→ **Information supplied**
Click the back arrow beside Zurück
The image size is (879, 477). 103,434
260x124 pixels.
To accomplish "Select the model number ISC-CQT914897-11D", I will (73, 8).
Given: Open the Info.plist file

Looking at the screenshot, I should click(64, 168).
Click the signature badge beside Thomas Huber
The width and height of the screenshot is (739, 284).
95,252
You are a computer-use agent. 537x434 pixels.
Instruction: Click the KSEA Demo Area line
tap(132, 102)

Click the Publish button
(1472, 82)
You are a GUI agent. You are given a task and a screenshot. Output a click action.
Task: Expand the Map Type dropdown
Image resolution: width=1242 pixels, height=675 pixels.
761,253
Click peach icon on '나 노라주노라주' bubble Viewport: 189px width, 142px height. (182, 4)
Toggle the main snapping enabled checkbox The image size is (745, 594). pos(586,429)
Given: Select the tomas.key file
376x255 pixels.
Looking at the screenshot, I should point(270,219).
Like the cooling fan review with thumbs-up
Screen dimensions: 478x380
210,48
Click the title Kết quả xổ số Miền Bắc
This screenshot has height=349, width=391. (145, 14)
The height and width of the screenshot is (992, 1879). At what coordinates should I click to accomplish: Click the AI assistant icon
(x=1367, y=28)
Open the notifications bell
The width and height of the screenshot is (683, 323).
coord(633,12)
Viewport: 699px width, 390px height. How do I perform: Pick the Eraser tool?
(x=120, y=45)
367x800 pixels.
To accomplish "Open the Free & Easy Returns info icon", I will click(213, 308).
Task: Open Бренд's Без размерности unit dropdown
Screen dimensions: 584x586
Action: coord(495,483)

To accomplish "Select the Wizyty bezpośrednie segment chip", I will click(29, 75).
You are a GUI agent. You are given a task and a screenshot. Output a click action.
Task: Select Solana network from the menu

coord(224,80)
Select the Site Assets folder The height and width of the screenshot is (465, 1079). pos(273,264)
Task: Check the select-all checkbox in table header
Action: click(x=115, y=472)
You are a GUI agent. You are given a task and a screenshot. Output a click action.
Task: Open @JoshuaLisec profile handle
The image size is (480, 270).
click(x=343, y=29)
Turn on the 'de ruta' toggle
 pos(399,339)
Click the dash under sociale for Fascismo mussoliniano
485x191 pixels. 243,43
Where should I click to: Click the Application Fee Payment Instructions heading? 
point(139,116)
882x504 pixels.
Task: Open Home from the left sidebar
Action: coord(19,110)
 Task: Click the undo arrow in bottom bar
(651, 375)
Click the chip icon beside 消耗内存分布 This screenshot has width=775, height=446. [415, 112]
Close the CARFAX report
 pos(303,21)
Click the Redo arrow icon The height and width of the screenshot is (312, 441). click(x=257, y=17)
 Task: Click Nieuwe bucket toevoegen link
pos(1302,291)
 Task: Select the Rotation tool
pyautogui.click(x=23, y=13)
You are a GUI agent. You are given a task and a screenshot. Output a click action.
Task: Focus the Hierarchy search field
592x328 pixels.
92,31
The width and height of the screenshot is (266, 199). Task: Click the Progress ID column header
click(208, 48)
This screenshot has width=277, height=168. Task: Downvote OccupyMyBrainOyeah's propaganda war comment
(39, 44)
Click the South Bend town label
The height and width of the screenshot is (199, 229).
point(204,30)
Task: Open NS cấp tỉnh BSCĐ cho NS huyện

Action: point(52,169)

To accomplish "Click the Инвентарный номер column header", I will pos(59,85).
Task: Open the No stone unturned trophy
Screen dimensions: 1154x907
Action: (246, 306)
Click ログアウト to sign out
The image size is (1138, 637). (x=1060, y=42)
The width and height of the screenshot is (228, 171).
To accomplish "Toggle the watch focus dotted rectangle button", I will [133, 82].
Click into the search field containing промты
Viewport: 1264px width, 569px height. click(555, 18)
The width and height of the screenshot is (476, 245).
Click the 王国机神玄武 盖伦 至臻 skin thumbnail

→ **Work to complete**
Please copy out the items word for word, from the very start through the line containing "Action: click(x=115, y=472)", including that line.

→ **Written answer**
Click the back arrow beside Zurück
The image size is (879, 477). 103,434
260x124 pixels.
To accomplish "Select the model number ISC-CQT914897-11D", I will (73, 8).
Given: Open the Info.plist file

Looking at the screenshot, I should click(64, 168).
Click the signature badge beside Thomas Huber
The width and height of the screenshot is (739, 284).
95,252
You are a computer-use agent. 537x434 pixels.
Instruction: Click the KSEA Demo Area line
tap(132, 102)

Click the Publish button
(1472, 82)
You are a GUI agent. You are given a task and a screenshot. Output a click action.
Task: Expand the Map Type dropdown
Image resolution: width=1242 pixels, height=675 pixels.
761,253
Click peach icon on '나 노라주노라주' bubble Viewport: 189px width, 142px height. (182, 4)
Toggle the main snapping enabled checkbox The image size is (745, 594). pos(586,429)
Given: Select the tomas.key file
376x255 pixels.
Looking at the screenshot, I should point(270,219).
Like the cooling fan review with thumbs-up
Screen dimensions: 478x380
210,48
Click the title Kết quả xổ số Miền Bắc
This screenshot has height=349, width=391. (145, 14)
The height and width of the screenshot is (992, 1879). At what coordinates should I click to accomplish: Click the AI assistant icon
(x=1367, y=28)
Open the notifications bell
The width and height of the screenshot is (683, 323).
coord(633,12)
Viewport: 699px width, 390px height. How do I perform: Pick the Eraser tool?
(x=120, y=45)
367x800 pixels.
To accomplish "Open the Free & Easy Returns info icon", I will click(213, 308).
Task: Open Бренд's Без размерности unit dropdown
Screen dimensions: 584x586
Action: coord(495,483)

To accomplish "Select the Wizyty bezpośrednie segment chip", I will click(29, 75).
You are a GUI agent. You are given a task and a screenshot. Output a click action.
Task: Select Solana network from the menu

coord(224,80)
Select the Site Assets folder The height and width of the screenshot is (465, 1079). pos(273,264)
Task: Check the select-all checkbox in table header
Action: click(x=115, y=472)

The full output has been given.